Konflik-konflik internal partai politik sebagai puncak ekses oligarki politik tentu juga merupakan gejala kemerosotan politik. Begitu pun konflik antar lembaga penegak hukum yang berekses disfungsi (mandul dan impoten) kelembagaan dan ketidakpastian hukum.

Konflik antar elite dan antar lembaga tersebut tentu sangat memprihatinkan karena pemulihannya memerlukan jalan yang panjang dan tidak mudah. Dan itupun marak terjadi di Era Reformasi semakin jelas terjadi “Politics Decay” atau kebusukan politik. Sistem Politik yang rusak Era Reformasi tidak hanya terfokus pada satu individu, kelompok dan lembaga tertentu.

Kebusukan politik dapat timbul dari tindakan individu seperti korupsi oleh pejabat pemerintah, kekuasaan yang dilindungi, dan ketidakjujuran. Selain itu, faktor sistemik seperti lemahnya hukum, regulasi yang longgar, serta struktur politik yang memungkinkan konsentrasi kekuasaan dan sumber daya juga dapat berkontribusi pada kebusukan politik.

Oleh karena itu, sulit untuk mengidentifikasi satu pencetus tunggal untuk “pembusukan politik” karena itu adalah masalah yang kompleks dan bisa berasal dari berbagai sumber.

Yang pasti politik busuk telah merusak tatanan Judikatif, terjadi degradasi moral dan etika dengan perilaku korupsi dan jual beli hukum oleh aparat hukum hampir di semua tingkatan Institusi hukum baik Kepolisian, KPK, Kejaksaan, Pengadilan dan Lembaga Permasyarakatan. Berapa banyak Oknum Aparat Hukum yang terjerat hukum terlibat suap dan korupsi, silahkan cek jejak digital

Juga telah merusak sistem di Legislatif hampir semua partai-partai politik di Indonesia nyaris tidak bersih dari Kolusi Korupsi dan Nepotisme (KKN). Berapa banyak oknum-oknum Anggota partai Politik yang marak di media terjaring kasus korupsi silahkan cek jejak digital

Termasuk juga Eksekutif, Pemerintah Pusat, Daerah Provinsi, Kabupaten dan Kota sering terlibat pelanggaran hukum dan kebusukan politik. Berapa banyak menteri dan pejabat kementrian, Gubenur, Walikota dan Bupati terjerat hukum karena suap dan korupsi, silahkan cek lagi jejak digital.

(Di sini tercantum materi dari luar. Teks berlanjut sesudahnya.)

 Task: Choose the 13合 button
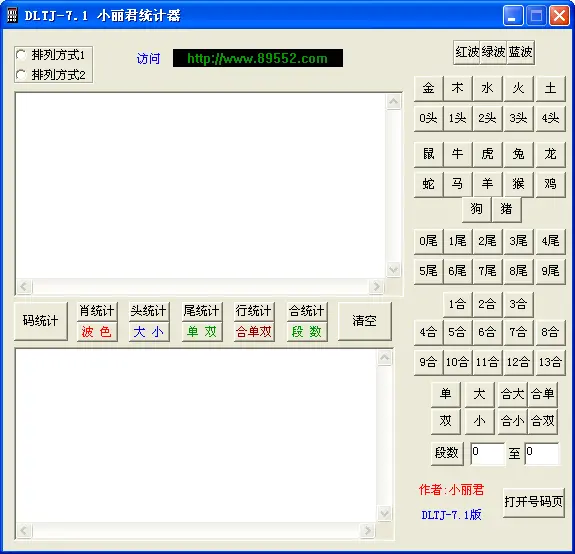click(550, 362)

BACA JUGA:  Pilkada Rejang Lebong, Fikri-Samuji Terancam Gagal

Ini menandakan Era Reformasi telah terjangkit kanker ganas Politics Decay sebagai masalah yang berkembang dari ketidakpatuhan terhadap prinsip-prinsip etika dan moral politik, tidak akuntabilitas, kebijakan yang tidak transparan, dan dilindunginya kekuasaan kotor dan jahat oleh berbagai pemangku kepentingan dalam sistem politik yang sifatnya busuk.

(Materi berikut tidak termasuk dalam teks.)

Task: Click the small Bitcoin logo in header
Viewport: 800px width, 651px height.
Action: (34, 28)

Politics Decay” Merujuk pada situasi di mana sistem politik mengalami berbagai masalah dan korupsi, seperti melindungi kekuasaan, ketidakjujuran, dan menjamin akuntabilitas. Ini adalah isu yang umum di banyak negara, saat ini terjadi di Negara Republik Indonesia dan bisa merusak kepercayaan masyarakat terhadap pemerintah dan sistem politik.

Seharusnya upaya reformasi sering kali diperlukan untuk mengatasi kebusukan politik. Sayangnya Era Reformasi tahun 1998 hanya penanda peralihan dari Era Orde Baru sebagai slogan perubahan tanpa dukungan etika dan moral untuk merubah diri, menolak dan tidak terlibat secara langsung atau tidak langsung dalam lingkaran politics decay.

Era Reformasi sebuah momentum perubahan tapi Elite justru tidak mau berubah secara moral dan etika, tetap mempertahankan perilaku KKN yang dulunya dibenci Rakyat Indonesia dari Era Orde Baru.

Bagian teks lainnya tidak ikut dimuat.